(WHAT YOU SHOULD DO)
Nothing outside the range below should be printed. Output exactly the lines from the line with "Where should I click to: Open" to the line with "has height=570, width=810.", both included.

Pixel coordinate grounding data:
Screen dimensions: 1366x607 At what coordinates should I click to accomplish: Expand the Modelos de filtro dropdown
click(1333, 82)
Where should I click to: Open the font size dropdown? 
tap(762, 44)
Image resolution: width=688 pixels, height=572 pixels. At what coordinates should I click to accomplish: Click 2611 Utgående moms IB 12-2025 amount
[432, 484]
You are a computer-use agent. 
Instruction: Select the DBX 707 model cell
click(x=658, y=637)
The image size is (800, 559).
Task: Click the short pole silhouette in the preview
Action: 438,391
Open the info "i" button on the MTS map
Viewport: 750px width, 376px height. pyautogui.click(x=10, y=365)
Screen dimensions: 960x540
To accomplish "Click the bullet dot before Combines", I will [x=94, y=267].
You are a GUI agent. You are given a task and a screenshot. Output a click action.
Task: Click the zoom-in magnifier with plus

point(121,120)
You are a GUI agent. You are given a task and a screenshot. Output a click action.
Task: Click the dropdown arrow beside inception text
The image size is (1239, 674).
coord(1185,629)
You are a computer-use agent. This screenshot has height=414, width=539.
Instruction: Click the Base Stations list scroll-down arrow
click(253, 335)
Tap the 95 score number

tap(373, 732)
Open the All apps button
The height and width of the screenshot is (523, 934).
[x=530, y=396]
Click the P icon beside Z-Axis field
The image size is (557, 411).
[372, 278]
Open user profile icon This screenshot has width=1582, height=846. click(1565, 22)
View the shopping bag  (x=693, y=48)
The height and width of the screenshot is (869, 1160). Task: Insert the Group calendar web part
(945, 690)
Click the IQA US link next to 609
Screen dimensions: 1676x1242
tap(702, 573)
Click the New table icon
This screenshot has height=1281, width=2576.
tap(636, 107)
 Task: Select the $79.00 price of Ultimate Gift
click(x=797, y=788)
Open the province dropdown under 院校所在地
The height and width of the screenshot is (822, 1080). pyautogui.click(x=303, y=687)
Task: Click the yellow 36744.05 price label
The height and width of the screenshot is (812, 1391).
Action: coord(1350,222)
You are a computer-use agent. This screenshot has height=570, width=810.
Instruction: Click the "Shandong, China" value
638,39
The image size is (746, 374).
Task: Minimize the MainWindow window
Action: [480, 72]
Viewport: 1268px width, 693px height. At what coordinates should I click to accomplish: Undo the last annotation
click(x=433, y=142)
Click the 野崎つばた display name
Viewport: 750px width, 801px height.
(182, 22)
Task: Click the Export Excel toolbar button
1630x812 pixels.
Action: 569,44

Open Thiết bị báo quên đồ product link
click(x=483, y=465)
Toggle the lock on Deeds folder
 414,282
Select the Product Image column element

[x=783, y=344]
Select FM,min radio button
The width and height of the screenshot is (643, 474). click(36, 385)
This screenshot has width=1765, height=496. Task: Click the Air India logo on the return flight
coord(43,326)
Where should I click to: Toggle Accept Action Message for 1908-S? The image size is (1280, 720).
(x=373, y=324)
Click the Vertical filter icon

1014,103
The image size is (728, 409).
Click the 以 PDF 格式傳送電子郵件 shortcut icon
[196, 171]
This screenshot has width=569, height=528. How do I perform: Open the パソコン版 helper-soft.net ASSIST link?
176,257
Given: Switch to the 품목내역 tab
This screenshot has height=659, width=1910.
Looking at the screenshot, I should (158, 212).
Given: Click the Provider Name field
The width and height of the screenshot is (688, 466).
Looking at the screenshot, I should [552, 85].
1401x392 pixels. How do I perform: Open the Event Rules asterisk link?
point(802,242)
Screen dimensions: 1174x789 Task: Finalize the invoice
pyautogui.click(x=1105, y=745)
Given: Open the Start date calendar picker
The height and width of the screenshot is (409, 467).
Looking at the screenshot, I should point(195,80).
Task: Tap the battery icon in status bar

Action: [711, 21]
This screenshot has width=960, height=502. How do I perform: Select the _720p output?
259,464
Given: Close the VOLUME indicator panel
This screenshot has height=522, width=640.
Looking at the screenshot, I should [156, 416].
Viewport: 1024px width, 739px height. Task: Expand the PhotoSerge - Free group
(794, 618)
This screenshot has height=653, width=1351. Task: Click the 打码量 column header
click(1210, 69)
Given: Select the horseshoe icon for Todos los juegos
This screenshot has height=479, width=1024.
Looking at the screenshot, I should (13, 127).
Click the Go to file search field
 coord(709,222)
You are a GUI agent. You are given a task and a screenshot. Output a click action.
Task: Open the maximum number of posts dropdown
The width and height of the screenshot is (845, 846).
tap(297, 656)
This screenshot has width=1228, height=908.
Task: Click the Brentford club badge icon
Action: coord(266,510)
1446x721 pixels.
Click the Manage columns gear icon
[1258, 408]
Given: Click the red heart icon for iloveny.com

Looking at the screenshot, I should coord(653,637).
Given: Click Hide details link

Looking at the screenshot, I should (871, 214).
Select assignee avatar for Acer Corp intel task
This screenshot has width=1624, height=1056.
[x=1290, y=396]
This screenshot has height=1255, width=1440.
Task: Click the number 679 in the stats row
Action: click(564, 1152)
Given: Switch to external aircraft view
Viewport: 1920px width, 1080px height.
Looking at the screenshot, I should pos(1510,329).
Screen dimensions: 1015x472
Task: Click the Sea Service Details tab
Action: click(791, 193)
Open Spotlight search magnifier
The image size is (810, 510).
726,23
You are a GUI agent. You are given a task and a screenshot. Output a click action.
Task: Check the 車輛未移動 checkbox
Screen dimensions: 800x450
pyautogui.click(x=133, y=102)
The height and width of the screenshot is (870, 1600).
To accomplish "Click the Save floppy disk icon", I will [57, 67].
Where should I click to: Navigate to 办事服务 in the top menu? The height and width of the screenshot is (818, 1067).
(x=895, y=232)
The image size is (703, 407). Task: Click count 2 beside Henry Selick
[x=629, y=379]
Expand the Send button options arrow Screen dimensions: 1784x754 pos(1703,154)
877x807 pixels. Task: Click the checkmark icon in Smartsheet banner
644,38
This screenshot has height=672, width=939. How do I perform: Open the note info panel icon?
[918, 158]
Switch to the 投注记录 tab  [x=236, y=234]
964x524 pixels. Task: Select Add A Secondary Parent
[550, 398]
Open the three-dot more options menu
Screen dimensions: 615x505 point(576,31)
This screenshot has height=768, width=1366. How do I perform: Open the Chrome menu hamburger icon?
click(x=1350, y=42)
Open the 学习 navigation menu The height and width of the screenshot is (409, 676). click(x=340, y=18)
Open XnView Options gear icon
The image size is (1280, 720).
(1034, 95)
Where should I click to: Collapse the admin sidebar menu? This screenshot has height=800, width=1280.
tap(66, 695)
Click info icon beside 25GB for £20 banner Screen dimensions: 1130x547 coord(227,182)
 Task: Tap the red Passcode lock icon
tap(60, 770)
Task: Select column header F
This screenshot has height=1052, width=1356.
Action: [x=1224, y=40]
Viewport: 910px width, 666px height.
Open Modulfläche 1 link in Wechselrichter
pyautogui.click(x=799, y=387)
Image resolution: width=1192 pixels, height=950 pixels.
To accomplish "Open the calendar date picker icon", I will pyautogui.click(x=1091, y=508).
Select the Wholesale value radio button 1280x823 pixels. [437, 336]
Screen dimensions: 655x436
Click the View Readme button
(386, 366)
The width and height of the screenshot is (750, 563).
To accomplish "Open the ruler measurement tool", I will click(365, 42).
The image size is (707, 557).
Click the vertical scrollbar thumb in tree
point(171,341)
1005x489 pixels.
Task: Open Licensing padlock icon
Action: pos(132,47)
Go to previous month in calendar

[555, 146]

(EXERCISE OUTPUT)
Where should I click to: Open the font size dropdown? 
tap(762, 44)
Image resolution: width=688 pixels, height=572 pixels. At what coordinates should I click to accomplish: Click 2611 Utgående moms IB 12-2025 amount
[432, 484]
You are a computer-use agent. 
Instruction: Select the DBX 707 model cell
click(x=658, y=637)
The image size is (800, 559).
Task: Click the short pole silhouette in the preview
Action: 438,391
Open the info "i" button on the MTS map
Viewport: 750px width, 376px height. pyautogui.click(x=10, y=365)
Screen dimensions: 960x540
To accomplish "Click the bullet dot before Combines", I will [x=94, y=267].
You are a GUI agent. You are given a task and a screenshot. Output a click action.
Task: Click the zoom-in magnifier with plus

point(121,120)
You are a GUI agent. You are given a task and a screenshot. Output a click action.
Task: Click the dropdown arrow beside inception text
The image size is (1239, 674).
coord(1185,629)
You are a computer-use agent. This screenshot has height=414, width=539.
Instruction: Click the Base Stations list scroll-down arrow
click(253, 335)
Tap the 95 score number

tap(373, 732)
Open the All apps button
The height and width of the screenshot is (523, 934).
[x=530, y=396]
Click the P icon beside Z-Axis field
The image size is (557, 411).
[372, 278]
Open user profile icon This screenshot has width=1582, height=846. click(1565, 22)
View the shopping bag  (x=693, y=48)
The height and width of the screenshot is (869, 1160). Task: Insert the Group calendar web part
(945, 690)
Click the IQA US link next to 609
Screen dimensions: 1676x1242
tap(702, 573)
Click the New table icon
This screenshot has height=1281, width=2576.
tap(636, 107)
 Task: Select the $79.00 price of Ultimate Gift
click(x=797, y=788)
Open the province dropdown under 院校所在地
The height and width of the screenshot is (822, 1080). pyautogui.click(x=303, y=687)
Task: Click the yellow 36744.05 price label
The height and width of the screenshot is (812, 1391).
Action: coord(1350,222)
You are a computer-use agent. This screenshot has height=570, width=810.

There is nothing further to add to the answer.